7 Comments leave one →
  1. Malcolm Rigler permalink
    June 29, 2018 06:21

    Great to learn more about the “Deep End Project” . I had heard of this project a few years ago and sometimes have wondered about the outcomes of this work. It seems to me that an article about this project and the outcomes should become a feature article in the magazine called “THE CLERK” which is sent every two months to about 5,000 Town Clerks and Parish Clerks in the UK now that The Society of Local Council Clerks has decided to include “Health and Well Being” in its CPD offer to its members and the many thousands of volunteer Town and Parish Cllrs.

  2. June 29, 2018 23:29

    Three examples all from today lead me to conclude that more than co-location is required.
    One reply for evidence supporting an from an extremely busy practice in one of the poorest wards in Sheffield. Two pages long, absolutely to the point and I believe will be invaluable for the Tribunal. A second reply from another practice stating that they charge for reports and anyway what can they glean from short consultations with the patient. Third a client living in the least deprived (but most unequal) ward in Mark’s chart where the GP has refused a Fit Note to a client appealing an ESA decision because the DWP have written saying they no longer require a Fit Note. And to cap it, yesterday drafted an appeal where a named GP correctly informed the DWP that he hadn’t seen the patient for 14 years and the DWP used that as evidence (notwithstanding that it was clear from the papers that the client regularly saw another GP at the practice).

  3. Mike Pedler permalink
    July 1, 2018 07:50

    I didn’t notice this in NHS England’s latest ideas for saving money on varicose vein ops etc.The idea that a GP might spend 50% of their time on non clinical issues should be headline news. However this would mean acknowledging that poverty and inequality are major factors in health & well-being – which any fule kno (unless you are Jeremy Hunt).

    Partnerships between CABs & GPs sounds to be a really good idea, and targeting certain areas for special support for this should be in the Labour manifesto.

    • malcolmrigler permalink
      July 1, 2018 08:30

      Wonderful that you are following up this issue. I do not know the reference but I clearly remember reading a BMJ article from some years ago about a research project based in a GP Practice in Birmingham where a CAB worker was in the practice and helped , within just a few months , to identify over £500,000 of recurring benefits that patients at the practice were entitled to and were not yet claiming. This meant that numerous politicians had successfully managed to bring into law financial benefits available to sick and disabled people but through failure in social administration those benefits were not being made available to patients and carers who were fully “entitled” to them.In a sense all that political work was rendered “useless” and of no effect. The research article I read mentioned that the research project was closed prematurely.
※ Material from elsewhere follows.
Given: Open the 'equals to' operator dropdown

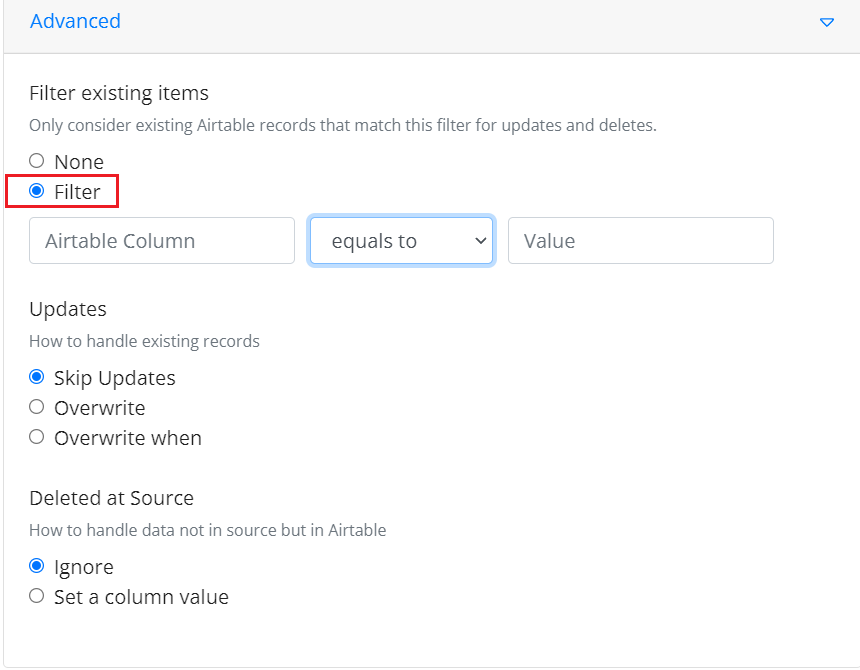Looking at the screenshot, I should (x=401, y=241).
I was left wondering if the early closure of the research project was due to a feeling in political circles at the time that this way of working would be too expensive for Govt. to swallow if CAB workers began to work in more than one practice in Birmingham / the UK ? As Public Health students know so many £millions of “benefits” go unclaimed each year. In most GP practices space to accommodate CAB workers would be limited or not available. Could empty High Street Shops be used to provide space for this type of work? We already have “Books on Prescription” might we now have “Benefits on Prescription” within new High Street Spaces offering “Librayness”
      #Libraryness – Twitter Search
      The latest Tweets on #Libraryness. Read what people are saying and join the conversation.

    • July 2, 2018 08:58

      Hi Mike – its always good to get a reference in to Nigel Molesworth!